2014-Turkey-4-27, Greek Ghost Twn,Soguk Su Cove |
Last night, I saved our visit to the ghost town to an album, above, if you would like to see all of my pictures in a slide show.
It was my plan to take a Sunday off, but here I am, enjoying all over again, setting the sails, and moving on to our disembarkation city of Fethiyue, pronounced fet-hah-yay.
The weather has taken a turn, with clouds and wind building up a storm.
Our captain decides it is time to set the sail, which they do once on every tour. The sea is roiling which gives a bit of rock and roll, called Poseidon’s horses-ancient vernacular.
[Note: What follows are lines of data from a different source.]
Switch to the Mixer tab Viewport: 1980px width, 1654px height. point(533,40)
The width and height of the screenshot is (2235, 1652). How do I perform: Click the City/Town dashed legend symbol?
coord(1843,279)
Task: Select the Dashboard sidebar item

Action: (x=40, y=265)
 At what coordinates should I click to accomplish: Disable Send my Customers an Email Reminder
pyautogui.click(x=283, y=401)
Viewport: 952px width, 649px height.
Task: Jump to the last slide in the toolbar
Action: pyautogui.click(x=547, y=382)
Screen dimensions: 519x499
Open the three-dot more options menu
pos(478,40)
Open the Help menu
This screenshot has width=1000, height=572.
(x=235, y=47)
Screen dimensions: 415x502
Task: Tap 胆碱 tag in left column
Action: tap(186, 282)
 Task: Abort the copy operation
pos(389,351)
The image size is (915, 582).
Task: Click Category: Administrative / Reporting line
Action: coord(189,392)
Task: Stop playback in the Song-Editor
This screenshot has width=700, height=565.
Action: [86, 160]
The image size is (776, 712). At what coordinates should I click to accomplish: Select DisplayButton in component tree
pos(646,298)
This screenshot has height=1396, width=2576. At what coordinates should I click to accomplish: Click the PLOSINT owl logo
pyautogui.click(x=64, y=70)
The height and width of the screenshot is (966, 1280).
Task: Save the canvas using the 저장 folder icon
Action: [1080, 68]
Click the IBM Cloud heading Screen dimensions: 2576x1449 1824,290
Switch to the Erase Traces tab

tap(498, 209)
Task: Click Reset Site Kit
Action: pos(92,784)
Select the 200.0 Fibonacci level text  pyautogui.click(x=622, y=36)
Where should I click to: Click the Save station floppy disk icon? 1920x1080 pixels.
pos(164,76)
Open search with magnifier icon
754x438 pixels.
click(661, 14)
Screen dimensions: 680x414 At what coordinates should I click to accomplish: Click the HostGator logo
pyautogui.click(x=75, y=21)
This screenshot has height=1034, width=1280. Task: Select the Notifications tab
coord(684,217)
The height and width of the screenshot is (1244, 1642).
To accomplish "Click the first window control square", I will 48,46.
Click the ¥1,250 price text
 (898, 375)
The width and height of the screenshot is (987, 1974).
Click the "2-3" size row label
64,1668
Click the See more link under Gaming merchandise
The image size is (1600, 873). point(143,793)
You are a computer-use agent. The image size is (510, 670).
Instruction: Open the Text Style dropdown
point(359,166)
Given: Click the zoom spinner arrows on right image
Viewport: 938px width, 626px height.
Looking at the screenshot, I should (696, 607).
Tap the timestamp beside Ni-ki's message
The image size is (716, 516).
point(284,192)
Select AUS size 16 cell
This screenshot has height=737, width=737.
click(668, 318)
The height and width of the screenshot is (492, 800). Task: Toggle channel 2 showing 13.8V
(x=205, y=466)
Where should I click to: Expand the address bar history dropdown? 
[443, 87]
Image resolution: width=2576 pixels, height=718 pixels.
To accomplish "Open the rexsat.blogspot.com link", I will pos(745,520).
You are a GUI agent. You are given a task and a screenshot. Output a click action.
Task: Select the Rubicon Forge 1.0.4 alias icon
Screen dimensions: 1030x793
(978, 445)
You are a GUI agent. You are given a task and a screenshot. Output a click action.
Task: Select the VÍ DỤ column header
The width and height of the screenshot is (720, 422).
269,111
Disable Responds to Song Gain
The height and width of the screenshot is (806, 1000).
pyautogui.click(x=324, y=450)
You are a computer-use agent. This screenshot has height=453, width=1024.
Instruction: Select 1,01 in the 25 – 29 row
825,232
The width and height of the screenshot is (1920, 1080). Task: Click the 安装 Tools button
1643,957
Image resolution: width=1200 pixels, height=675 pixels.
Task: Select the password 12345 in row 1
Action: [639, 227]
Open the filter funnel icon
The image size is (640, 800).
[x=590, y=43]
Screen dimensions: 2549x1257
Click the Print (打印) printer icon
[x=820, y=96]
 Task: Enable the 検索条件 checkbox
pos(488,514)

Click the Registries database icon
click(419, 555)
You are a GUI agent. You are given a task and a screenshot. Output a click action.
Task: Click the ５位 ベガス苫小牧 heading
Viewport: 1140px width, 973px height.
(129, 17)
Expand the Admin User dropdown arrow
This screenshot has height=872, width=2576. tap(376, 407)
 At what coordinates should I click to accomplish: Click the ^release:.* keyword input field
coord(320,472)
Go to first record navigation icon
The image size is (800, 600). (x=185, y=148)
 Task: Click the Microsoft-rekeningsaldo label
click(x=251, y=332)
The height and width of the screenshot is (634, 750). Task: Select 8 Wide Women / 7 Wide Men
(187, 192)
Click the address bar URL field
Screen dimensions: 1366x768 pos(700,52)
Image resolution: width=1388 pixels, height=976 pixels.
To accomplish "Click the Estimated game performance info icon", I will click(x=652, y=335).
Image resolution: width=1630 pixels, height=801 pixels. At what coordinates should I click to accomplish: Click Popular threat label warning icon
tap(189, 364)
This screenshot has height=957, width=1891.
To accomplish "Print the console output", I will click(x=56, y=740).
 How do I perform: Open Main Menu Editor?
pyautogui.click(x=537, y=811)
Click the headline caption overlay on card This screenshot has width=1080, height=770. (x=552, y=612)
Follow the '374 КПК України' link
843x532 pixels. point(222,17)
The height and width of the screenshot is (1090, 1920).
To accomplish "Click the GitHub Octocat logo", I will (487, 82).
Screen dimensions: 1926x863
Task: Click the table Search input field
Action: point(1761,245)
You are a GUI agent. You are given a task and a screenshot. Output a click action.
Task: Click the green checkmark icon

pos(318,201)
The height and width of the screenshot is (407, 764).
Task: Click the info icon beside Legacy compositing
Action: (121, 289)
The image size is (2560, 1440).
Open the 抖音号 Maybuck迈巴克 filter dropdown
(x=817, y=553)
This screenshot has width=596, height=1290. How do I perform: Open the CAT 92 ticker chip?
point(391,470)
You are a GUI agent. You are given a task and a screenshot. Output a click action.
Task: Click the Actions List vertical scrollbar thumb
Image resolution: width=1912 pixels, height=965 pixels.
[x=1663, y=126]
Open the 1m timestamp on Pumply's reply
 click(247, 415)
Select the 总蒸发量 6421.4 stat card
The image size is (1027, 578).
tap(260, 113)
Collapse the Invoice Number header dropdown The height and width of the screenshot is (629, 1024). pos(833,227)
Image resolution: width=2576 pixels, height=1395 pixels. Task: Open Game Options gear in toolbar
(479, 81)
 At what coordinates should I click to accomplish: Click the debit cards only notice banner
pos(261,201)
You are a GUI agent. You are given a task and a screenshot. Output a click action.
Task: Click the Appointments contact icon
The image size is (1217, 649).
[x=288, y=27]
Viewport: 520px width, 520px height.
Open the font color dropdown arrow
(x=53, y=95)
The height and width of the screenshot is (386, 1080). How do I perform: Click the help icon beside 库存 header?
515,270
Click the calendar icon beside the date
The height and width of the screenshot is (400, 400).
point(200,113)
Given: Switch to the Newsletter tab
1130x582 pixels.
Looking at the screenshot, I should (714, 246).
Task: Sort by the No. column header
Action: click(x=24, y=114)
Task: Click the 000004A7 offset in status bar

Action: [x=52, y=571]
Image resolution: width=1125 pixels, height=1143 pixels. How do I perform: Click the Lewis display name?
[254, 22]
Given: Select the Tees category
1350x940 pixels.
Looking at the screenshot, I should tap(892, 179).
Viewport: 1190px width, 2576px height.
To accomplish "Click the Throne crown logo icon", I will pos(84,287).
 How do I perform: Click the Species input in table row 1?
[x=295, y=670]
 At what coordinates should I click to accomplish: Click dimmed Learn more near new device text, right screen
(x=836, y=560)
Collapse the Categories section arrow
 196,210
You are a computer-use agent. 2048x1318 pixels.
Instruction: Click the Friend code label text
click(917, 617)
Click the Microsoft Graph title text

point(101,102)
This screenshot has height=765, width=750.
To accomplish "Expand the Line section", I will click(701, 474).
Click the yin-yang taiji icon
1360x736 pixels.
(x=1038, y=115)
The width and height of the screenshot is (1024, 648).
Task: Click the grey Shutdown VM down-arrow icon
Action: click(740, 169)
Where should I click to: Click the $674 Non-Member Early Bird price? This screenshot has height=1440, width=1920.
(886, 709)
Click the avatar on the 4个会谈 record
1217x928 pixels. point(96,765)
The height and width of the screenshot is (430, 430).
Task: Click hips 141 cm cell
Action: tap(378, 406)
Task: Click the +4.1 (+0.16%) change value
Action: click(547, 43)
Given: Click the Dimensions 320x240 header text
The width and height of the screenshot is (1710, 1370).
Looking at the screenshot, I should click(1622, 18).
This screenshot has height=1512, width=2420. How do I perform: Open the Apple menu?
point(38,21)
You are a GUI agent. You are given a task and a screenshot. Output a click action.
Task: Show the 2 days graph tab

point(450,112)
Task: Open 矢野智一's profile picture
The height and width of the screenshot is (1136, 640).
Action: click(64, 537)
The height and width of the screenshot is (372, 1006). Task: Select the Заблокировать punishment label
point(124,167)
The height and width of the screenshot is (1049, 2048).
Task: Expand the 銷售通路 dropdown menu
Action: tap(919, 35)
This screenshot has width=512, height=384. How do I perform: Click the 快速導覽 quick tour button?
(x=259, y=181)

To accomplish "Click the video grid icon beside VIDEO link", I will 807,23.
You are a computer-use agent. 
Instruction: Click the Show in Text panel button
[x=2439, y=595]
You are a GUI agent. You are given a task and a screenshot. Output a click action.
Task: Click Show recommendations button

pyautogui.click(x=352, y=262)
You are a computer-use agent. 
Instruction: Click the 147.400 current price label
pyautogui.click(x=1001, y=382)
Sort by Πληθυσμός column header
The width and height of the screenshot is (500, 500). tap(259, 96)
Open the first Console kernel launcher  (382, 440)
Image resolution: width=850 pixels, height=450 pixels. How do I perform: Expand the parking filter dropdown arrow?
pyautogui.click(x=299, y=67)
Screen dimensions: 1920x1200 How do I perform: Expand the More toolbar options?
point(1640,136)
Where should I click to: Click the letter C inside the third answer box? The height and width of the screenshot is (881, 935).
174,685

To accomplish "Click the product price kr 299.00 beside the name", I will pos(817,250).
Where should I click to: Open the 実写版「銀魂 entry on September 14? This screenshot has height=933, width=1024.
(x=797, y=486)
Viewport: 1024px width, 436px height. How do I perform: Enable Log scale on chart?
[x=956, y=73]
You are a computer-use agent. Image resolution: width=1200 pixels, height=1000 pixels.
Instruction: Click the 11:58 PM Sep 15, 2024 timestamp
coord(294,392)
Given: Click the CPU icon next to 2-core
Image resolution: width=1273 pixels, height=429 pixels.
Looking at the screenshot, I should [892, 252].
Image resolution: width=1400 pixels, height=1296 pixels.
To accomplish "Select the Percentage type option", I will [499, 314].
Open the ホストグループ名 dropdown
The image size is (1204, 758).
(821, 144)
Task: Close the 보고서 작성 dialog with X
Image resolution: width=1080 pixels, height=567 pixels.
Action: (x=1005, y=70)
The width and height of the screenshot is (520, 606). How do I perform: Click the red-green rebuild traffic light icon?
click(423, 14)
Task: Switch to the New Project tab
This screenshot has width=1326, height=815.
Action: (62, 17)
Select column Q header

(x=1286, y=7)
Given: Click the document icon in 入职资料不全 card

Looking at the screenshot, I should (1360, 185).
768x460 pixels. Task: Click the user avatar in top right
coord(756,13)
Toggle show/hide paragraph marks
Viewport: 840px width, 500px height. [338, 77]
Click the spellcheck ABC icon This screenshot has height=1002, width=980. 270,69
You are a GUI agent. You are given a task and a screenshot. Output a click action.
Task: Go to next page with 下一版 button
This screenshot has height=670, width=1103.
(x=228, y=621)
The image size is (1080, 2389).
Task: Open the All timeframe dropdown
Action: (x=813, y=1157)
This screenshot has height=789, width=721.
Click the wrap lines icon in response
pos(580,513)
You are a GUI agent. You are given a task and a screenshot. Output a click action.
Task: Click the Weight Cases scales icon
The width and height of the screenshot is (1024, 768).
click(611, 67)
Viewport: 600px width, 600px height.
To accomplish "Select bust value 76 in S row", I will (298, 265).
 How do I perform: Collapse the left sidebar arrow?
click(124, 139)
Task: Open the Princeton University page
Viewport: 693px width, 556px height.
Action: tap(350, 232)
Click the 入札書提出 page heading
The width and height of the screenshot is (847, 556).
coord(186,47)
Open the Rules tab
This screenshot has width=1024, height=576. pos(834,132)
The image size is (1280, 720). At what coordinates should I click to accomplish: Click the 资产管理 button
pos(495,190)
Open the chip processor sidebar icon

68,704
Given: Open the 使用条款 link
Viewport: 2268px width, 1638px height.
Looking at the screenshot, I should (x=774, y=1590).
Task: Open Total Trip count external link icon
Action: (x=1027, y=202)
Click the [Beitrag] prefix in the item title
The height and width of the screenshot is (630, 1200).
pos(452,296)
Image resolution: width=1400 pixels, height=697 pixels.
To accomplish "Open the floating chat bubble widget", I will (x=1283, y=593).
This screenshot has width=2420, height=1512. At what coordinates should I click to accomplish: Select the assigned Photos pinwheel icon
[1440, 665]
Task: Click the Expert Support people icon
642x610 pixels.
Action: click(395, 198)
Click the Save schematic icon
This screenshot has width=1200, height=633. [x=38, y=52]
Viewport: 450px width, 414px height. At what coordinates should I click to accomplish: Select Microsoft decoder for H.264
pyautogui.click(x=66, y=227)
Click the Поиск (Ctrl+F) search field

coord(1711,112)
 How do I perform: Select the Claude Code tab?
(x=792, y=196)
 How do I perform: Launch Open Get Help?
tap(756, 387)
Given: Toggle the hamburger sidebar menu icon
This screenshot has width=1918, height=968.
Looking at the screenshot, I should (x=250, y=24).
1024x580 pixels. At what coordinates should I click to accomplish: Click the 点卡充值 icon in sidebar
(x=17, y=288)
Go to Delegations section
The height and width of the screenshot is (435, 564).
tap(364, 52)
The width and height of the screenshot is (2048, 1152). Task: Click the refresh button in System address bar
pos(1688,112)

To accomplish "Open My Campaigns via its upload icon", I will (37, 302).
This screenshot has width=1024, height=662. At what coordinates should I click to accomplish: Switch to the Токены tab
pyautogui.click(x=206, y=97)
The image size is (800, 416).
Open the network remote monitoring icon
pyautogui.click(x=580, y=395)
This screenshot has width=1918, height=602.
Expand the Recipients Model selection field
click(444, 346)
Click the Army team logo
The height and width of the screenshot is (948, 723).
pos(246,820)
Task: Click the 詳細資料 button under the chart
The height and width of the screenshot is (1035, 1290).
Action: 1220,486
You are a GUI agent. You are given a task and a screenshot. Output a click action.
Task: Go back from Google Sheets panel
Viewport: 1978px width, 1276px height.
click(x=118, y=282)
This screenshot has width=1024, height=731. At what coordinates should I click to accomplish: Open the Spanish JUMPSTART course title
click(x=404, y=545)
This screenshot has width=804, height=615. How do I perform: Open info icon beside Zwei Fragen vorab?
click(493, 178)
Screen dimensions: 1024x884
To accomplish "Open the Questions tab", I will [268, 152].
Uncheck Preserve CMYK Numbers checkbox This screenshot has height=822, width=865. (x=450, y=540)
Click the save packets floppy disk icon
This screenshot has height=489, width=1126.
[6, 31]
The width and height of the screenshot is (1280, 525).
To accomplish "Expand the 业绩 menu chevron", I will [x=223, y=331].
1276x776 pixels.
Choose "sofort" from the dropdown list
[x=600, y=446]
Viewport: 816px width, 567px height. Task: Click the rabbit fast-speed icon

Mehnehten climbs the mast and must somehow make sense of the multiple ropes that govern the sails.
The foresail is first to flare.
Wait a minute. If all three men are tackling the sails, who is steering the boat?
OWEN?
Of course, his pal, Usla put him up to it. And, truth be told, the ship is anchored.
The mainsail fills. And we are officially a sailboat. It’s beautiful and complicated to watch the process.
Then its time to take the sails down and pack them away in those built-in green canvas sacks.
Mehnehten walks the boom, tucking every bit of canvas away. Mainsail first.
Foresail last. A fascinating show for we land lubbers.
We have American pizza before dinner as a treat. Usla warns us, “Please, don’t tell any other OAT traveler that you had pizza on the gulet or they will all expect pizza. A tour leader from another company ordered the cheese and special ingredients and then his cruise was aborted and the ingredients left behind.” I’m sure they won’t be reading my blog but Usla knew we had bumped into people from another OAT tour group and had visited and conferred with them.
The wind was really blowing hard as we sailed on to Fethiyue where the ship takes on provisions for the next cruise and we disembark.
Fethiyue is a big port town that is at the moment very political with problems between the Kurdish and the Turkish moslems, who have a small difference in religion and language. Kurds number 20 million and hold much of the oil in Turkey and unrest here is increasing as the problem goes unresolved. The Kurds want a country of their own. For that reason, OAT does not bring tourist to visit the city. We get to view it from afar.
Our last night on the gulet, through the porthole window, the lights of Fethiyue burn brightly farewell.